Twitter chose to block the Hunter Biden laptop story in 2020 without receiving any alert from the government and struggled to find a plausible explanation for its actions, according to internal correspondence. Screenshots of the messages between high-ranking staffers were published by journalist Matt Taibbi on Friday. The release was endorsed by the social media platform’s new owner, Elon Musk.
On October 14, 2020, three weeks before the US presidential election, the New York Post broke a story about files retrieved from a laptop that belonged to Hunter Biden, the son of then-presidential candidate Joe Biden. The exposé included emails about the Biden family’s business dealings in Ukraine, among other matters.
The water-damaged laptop had been dropped off at a Delaware repair shop in 2019, but was never retrieved.
Twitter suspended the New York Post’s account at the time and barred users from sharing links to the story, arguing that it violated its “hacked materials” policy.

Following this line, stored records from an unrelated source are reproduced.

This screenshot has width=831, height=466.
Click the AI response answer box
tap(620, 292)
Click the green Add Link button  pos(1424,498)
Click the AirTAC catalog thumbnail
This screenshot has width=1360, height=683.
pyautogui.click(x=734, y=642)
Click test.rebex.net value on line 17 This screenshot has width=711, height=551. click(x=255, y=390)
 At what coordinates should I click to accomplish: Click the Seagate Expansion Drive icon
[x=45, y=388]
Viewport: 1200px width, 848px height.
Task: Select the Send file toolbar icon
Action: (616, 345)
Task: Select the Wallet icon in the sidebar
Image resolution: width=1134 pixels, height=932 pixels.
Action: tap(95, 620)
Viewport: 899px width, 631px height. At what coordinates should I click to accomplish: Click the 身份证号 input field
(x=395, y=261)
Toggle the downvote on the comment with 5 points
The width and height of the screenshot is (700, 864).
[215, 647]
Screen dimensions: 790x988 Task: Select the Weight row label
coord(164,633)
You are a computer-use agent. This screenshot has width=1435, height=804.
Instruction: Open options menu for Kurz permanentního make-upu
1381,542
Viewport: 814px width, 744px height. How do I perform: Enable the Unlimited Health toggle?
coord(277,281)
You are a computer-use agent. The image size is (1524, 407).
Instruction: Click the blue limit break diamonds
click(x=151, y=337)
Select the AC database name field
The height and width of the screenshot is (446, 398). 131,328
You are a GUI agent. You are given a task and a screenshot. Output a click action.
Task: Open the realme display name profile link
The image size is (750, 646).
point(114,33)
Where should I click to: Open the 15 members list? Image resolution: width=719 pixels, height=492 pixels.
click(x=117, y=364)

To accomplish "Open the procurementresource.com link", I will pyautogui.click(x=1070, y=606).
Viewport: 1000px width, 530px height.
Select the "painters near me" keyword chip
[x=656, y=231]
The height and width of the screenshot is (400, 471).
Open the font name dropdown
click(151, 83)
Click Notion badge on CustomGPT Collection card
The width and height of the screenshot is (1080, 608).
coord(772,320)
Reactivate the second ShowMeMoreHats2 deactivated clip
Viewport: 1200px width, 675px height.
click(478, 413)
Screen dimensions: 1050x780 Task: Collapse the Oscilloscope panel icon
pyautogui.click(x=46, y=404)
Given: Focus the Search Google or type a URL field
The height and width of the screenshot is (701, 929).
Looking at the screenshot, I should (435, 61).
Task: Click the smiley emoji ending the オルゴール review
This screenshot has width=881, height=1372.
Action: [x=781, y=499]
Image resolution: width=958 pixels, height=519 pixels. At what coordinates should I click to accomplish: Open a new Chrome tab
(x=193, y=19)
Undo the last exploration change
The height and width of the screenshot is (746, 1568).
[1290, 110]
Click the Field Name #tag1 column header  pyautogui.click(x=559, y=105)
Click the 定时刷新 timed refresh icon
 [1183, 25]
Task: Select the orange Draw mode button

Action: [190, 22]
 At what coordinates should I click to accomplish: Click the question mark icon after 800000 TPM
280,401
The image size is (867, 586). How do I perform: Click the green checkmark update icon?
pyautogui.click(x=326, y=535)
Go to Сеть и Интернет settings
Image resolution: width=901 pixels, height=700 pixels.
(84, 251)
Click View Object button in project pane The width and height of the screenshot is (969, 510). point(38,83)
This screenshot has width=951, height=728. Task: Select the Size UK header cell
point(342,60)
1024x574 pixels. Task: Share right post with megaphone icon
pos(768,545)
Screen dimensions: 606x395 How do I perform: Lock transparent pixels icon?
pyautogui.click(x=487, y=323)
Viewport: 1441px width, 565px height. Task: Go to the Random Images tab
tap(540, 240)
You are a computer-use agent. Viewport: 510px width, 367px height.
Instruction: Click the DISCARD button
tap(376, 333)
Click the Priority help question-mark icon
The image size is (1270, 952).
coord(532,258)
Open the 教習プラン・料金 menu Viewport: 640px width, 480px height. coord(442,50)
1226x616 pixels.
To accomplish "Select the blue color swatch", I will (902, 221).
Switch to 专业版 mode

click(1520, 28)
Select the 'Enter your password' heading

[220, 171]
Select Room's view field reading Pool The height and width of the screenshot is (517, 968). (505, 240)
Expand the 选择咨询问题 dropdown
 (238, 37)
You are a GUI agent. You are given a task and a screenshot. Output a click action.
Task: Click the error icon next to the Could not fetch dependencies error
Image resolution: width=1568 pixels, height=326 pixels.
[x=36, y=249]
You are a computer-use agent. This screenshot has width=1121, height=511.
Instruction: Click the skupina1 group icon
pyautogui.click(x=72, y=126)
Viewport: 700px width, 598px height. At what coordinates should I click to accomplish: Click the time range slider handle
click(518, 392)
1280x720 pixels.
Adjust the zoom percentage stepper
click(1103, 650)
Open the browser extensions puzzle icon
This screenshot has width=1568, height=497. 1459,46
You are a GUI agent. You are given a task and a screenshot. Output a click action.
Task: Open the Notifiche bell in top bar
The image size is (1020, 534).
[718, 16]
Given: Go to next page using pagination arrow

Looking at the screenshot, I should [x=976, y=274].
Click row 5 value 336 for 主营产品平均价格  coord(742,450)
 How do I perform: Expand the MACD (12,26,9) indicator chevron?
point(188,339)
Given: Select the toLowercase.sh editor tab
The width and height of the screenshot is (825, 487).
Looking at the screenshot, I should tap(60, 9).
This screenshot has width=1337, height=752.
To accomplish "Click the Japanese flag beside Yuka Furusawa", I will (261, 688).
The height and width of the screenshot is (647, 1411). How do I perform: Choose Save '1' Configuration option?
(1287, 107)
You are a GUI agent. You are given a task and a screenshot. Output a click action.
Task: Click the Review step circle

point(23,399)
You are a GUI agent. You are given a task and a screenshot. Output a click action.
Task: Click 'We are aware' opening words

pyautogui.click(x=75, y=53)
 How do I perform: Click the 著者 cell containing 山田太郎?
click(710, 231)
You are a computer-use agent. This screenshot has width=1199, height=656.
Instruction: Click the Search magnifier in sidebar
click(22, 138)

According to Taibbi, Twitter “took extraordinary steps to suppress” the story without the knowledge of former Twitter CEO Jack Dorsey, while Vijaya Gadde, former head of legal, policy and trust, played “a key role” in the process.
The journalist cited a former employee as saying that “hacking was the excuse, but within a few hours, pretty much everyone realized that wasn’t going to hold,” and “no one had the guts to reverse it.”